Gamma ray bursts are avalanches of high-energy radiation which suddenly appear and then die out all over the sky. First detected by accident by military satellites scanning for nuclear weapons, the origin of gamma ray bursts remained a mystery until CGRO results showed the bursts came from distant galaxies.
This meant they are the most energetic explosions discovered. Astrophysicists still speculate on what causes them, although the two leading theories involve colliding neutron stars, or collapsing super-heavy stars which create "hypernovas," or "collapsars."
A recent breakdown in one of the CGRO's steering gyroscopes has raised concerns that the satellite might uncontrollably fall to earth. Since the 17-ton vehicle contains structural elements with a good chance of reaching the surface intact, the odds of human injury are perhaps one in a thousand, the highest for any satellite ever launched.
NASA had planned to steer the satellite into a controlled safe splashdown in the Pacific Ocean, But since additional equipment failures might make the satellite unable to steer accurately, NASA engineers are working to develop alternative steering techniques. Otherwise, safety considerations require that the CGRO be terminated in mid-March.
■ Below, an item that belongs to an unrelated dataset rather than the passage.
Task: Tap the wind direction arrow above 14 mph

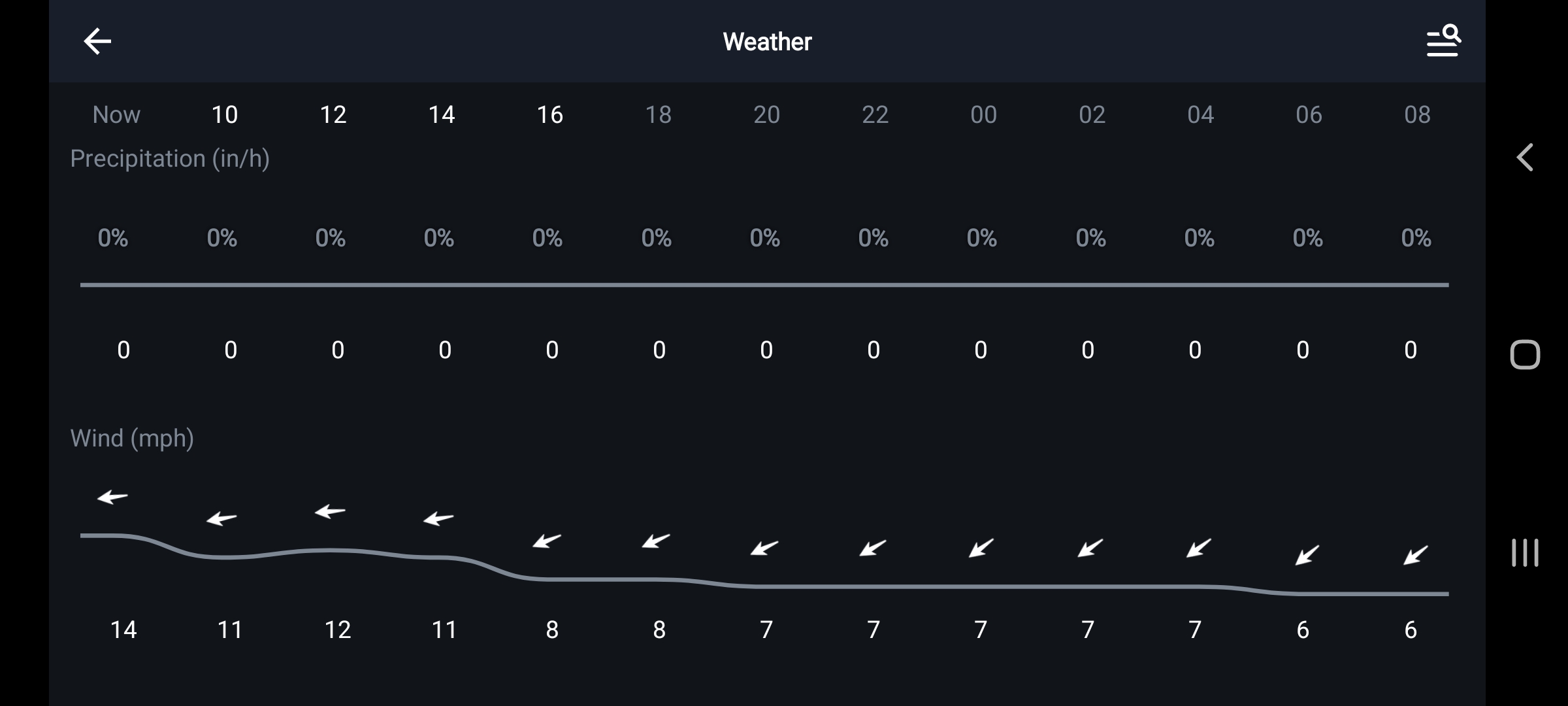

Scientists involved with the project have responded by celebrating the satellite's accomplishments and by describing the value of prolonged operations. If NASA can find a way to do this safely, CGRO may have many months, even years, of productive work ahead of it.
Neil Gehrels, project scientist for CGRO, described for UPI the kinds of additional work the spacecraft still could do. Although CGRO has mapped the entire sky in several radiation bands, there is additional work to be done. "We are working to fill in the less exposed areas over the next three years or so," Gehrels told UPI.
CGRO is also mapping the distribution of antimatter and of newly formed elements spewed out of supernovas.
The spacecraft also waits for unpredictable events that promise insights when measured by its instruments. One of the most spectacular is called "a Type I supernova." Statistically, one bright enough for CGRO observation occurs about every 10 years. "We have our fingers crossed each year for a new one," Gehrels said.
In addition, CGRO measures gamma rays from solar flares, another surprising discovery. The Sun will reach a sunspot and flare maximum in 2001. In the next year or two, Gehrels said, "we hope to study large flares and a whole group of smaller flares."
NASA scientist Gerald Fishman is in charge of CGRO's main gamma ray burst detector, one of four instruments on the satellite. In an interview with UPI, he stressed how the spacecraft still provides unique capabilities.
For example, unlike follow-on satellites with narrowly focused views, the CGRO continuously scans the sky. Fishman said, "The all-sky monitoring capability is not replaceable by anything even on the drawing boards."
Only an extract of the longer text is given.